- **WHAT YOU WILL DO**:
Render everything from the line containing "Where should I" down to the line containing "pyautogui.click(x=49, y=295)" as a JSON list of strings, one per line, skipping blank lines. Leave the pictures out of the answer.

___ TASK INPUTS ___

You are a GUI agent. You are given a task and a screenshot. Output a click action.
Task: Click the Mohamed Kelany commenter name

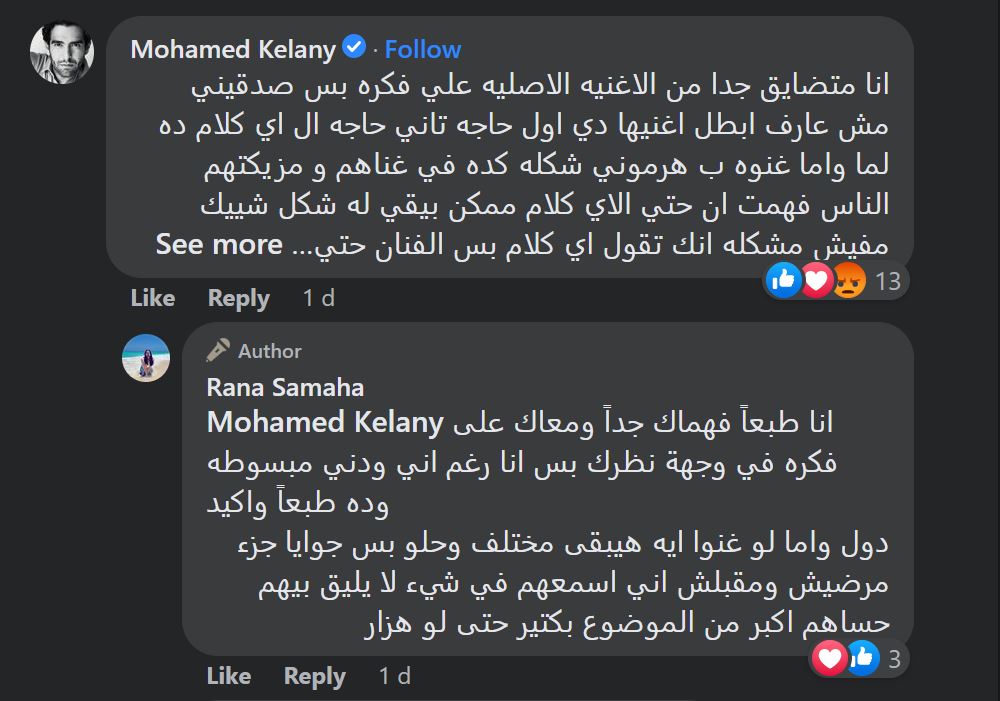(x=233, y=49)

___
___ TASK INPUTS ___

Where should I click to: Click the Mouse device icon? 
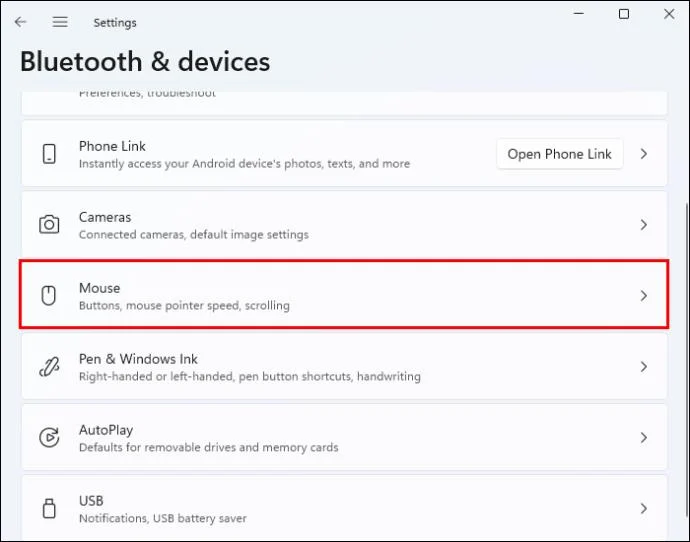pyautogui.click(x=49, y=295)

___

- **ANSWER TO THE EXERCISE**:
[
  "Where should I click to: Click the Mouse device icon? ",
  "pyautogui.click(x=49, y=295)"
]